Vintage Advertising DVD
Surrounded by shelves and shelves of vintage advertising cookbooks that have been saved, loved and passed on by various folks since the late 1800s, I have to wonder what the food companies might be thinking when they offer recipes for their products on electronic storage media instead of paper. They're not considering packrats or nostalgia, that's for sure.
Surely they intend for their product to be around awhile. And if the product does have a long, successful run, judging from the volume of requests the food companies receive for old recipes, they should know that there will most likely be interest in the future. So what's up?
Sargento Foods currently has a promotional offer on their website for a DVD called Entertaining at Home with Michael Chiarello. He's the TV chef and author of the full-length cookbook At Home With Michael Chiarello: Easy Entertaining, Recipes, Ideas, Inspiration.
In the promotional DVD, Chiarello uses Sargento Bistro Blends Cheeses in the recipes plus provides you with lots of entertaining tips.
The DVD is free with an original UPC bar code from any Sargento Bistro Blends Shredded Cheese and $1.95 S/H. You can go to the Sargento website to print out the order form that's needed. While you're there, you might find it more useful to send away for the 2006 12-month 32 page calendar instead ($1.95 S/H). It has coupons and recipes and will still be readable in a few years.
It's great that the food companies are using modern technology to keep their customers informed through websites, electronic newsletters and such. But how long before the media that these promotional recipes are on is obsolete?
In 1993 the Thomas J. Lipton Co. issued a promotional 3.5-inch floppy disk called Building a Better Salad: Good News at the Top, which was promoting Wish-Bone salad dressings.

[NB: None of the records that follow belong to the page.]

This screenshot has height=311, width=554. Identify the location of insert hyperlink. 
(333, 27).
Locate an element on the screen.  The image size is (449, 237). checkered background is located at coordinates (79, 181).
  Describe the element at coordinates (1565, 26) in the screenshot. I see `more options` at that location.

As this was something I acquired secondhand and at least ten years after the fact, I have never been willing to put it in my computer, even though I do have a floppy drive. Most new computers these days don't even have that option anymore. It needs to be installed and I'm not installing anything that I don't know about. I have no idea what information the diskette contains. So, as far as I'm concerned, it's kind of useless.
Had Building a Better Salad been a printed paper recipe booklet, I would still have it on the shelf, but I might be actually using the recipes instead of keeping the thing as merely a curiosity.
Everybody has their stash of favorite old cookbooks and recipe booklets that they use over and over again or that they inherited from their mom. Even in these times of simplifying and streamlining lifestyles and homes, some things are staying put.
Somehow I don't see future generations cozying up to a pile of old recipe DVDs. Even though I love computers and modern technology, I'm hoping this is a trend that doesn't catch on.